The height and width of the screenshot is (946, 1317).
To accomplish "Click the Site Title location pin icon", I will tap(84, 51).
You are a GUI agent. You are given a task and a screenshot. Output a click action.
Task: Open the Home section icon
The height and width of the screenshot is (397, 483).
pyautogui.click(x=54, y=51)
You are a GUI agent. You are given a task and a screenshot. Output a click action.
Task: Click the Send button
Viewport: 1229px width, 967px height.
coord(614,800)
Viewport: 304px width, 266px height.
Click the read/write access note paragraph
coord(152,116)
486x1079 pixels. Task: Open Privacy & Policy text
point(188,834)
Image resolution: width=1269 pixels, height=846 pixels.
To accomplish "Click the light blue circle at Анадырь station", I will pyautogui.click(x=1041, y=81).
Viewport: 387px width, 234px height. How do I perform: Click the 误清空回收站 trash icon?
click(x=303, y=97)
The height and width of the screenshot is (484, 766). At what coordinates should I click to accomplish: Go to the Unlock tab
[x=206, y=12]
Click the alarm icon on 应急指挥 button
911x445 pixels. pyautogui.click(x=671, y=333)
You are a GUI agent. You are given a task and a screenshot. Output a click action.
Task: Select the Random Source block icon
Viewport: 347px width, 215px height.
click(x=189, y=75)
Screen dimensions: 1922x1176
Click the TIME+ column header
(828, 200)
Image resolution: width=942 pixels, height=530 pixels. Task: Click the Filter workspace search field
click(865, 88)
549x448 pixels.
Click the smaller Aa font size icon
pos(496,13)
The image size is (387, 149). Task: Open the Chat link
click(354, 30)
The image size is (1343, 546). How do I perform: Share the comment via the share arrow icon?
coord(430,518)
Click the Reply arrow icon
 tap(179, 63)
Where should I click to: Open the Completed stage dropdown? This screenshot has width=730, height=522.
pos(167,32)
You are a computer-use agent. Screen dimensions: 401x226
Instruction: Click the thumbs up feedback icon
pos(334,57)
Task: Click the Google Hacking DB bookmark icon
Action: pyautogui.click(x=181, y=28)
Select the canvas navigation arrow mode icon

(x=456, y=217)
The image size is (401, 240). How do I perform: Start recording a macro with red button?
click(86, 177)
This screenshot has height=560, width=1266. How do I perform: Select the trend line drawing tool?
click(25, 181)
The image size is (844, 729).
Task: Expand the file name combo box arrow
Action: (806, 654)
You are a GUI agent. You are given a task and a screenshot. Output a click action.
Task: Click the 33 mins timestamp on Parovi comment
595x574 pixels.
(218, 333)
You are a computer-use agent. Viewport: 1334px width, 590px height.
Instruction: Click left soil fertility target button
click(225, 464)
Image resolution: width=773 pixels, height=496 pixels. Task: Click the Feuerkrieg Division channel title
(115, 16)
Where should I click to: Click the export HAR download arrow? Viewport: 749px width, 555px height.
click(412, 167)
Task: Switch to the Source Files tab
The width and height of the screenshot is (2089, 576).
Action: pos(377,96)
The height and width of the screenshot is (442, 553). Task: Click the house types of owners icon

□ □ □ □ □ □ □

## TASK
Print all of the records above again without changing a single character.

## RESPONSE TO THE EXERCISE
The height and width of the screenshot is (946, 1317).
To accomplish "Click the Site Title location pin icon", I will tap(84, 51).
You are a GUI agent. You are given a task and a screenshot. Output a click action.
Task: Open the Home section icon
The height and width of the screenshot is (397, 483).
pyautogui.click(x=54, y=51)
You are a GUI agent. You are given a task and a screenshot. Output a click action.
Task: Click the Send button
Viewport: 1229px width, 967px height.
coord(614,800)
Viewport: 304px width, 266px height.
Click the read/write access note paragraph
coord(152,116)
486x1079 pixels. Task: Open Privacy & Policy text
point(188,834)
Image resolution: width=1269 pixels, height=846 pixels.
To accomplish "Click the light blue circle at Анадырь station", I will pyautogui.click(x=1041, y=81).
Viewport: 387px width, 234px height. How do I perform: Click the 误清空回收站 trash icon?
click(x=303, y=97)
The height and width of the screenshot is (484, 766). At what coordinates should I click to accomplish: Go to the Unlock tab
[x=206, y=12]
Click the alarm icon on 应急指挥 button
911x445 pixels. pyautogui.click(x=671, y=333)
You are a GUI agent. You are given a task and a screenshot. Output a click action.
Task: Select the Random Source block icon
Viewport: 347px width, 215px height.
click(x=189, y=75)
Screen dimensions: 1922x1176
Click the TIME+ column header
(828, 200)
Image resolution: width=942 pixels, height=530 pixels. Task: Click the Filter workspace search field
click(865, 88)
549x448 pixels.
Click the smaller Aa font size icon
pos(496,13)
The image size is (387, 149). Task: Open the Chat link
click(354, 30)
The image size is (1343, 546). How do I perform: Share the comment via the share arrow icon?
coord(430,518)
Click the Reply arrow icon
 tap(179, 63)
Where should I click to: Open the Completed stage dropdown? This screenshot has width=730, height=522.
pos(167,32)
You are a computer-use agent. Screen dimensions: 401x226
Instruction: Click the thumbs up feedback icon
pos(334,57)
Task: Click the Google Hacking DB bookmark icon
Action: pyautogui.click(x=181, y=28)
Select the canvas navigation arrow mode icon

(x=456, y=217)
The image size is (401, 240). How do I perform: Start recording a macro with red button?
click(86, 177)
This screenshot has height=560, width=1266. How do I perform: Select the trend line drawing tool?
click(25, 181)
The image size is (844, 729).
Task: Expand the file name combo box arrow
Action: (806, 654)
You are a GUI agent. You are given a task and a screenshot. Output a click action.
Task: Click the 33 mins timestamp on Parovi comment
595x574 pixels.
(218, 333)
You are a computer-use agent. Viewport: 1334px width, 590px height.
Instruction: Click left soil fertility target button
click(225, 464)
Image resolution: width=773 pixels, height=496 pixels. Task: Click the Feuerkrieg Division channel title
(115, 16)
Where should I click to: Click the export HAR download arrow? Viewport: 749px width, 555px height.
click(412, 167)
Task: Switch to the Source Files tab
The width and height of the screenshot is (2089, 576).
Action: pos(377,96)
The height and width of the screenshot is (442, 553). Task: Click the house types of owners icon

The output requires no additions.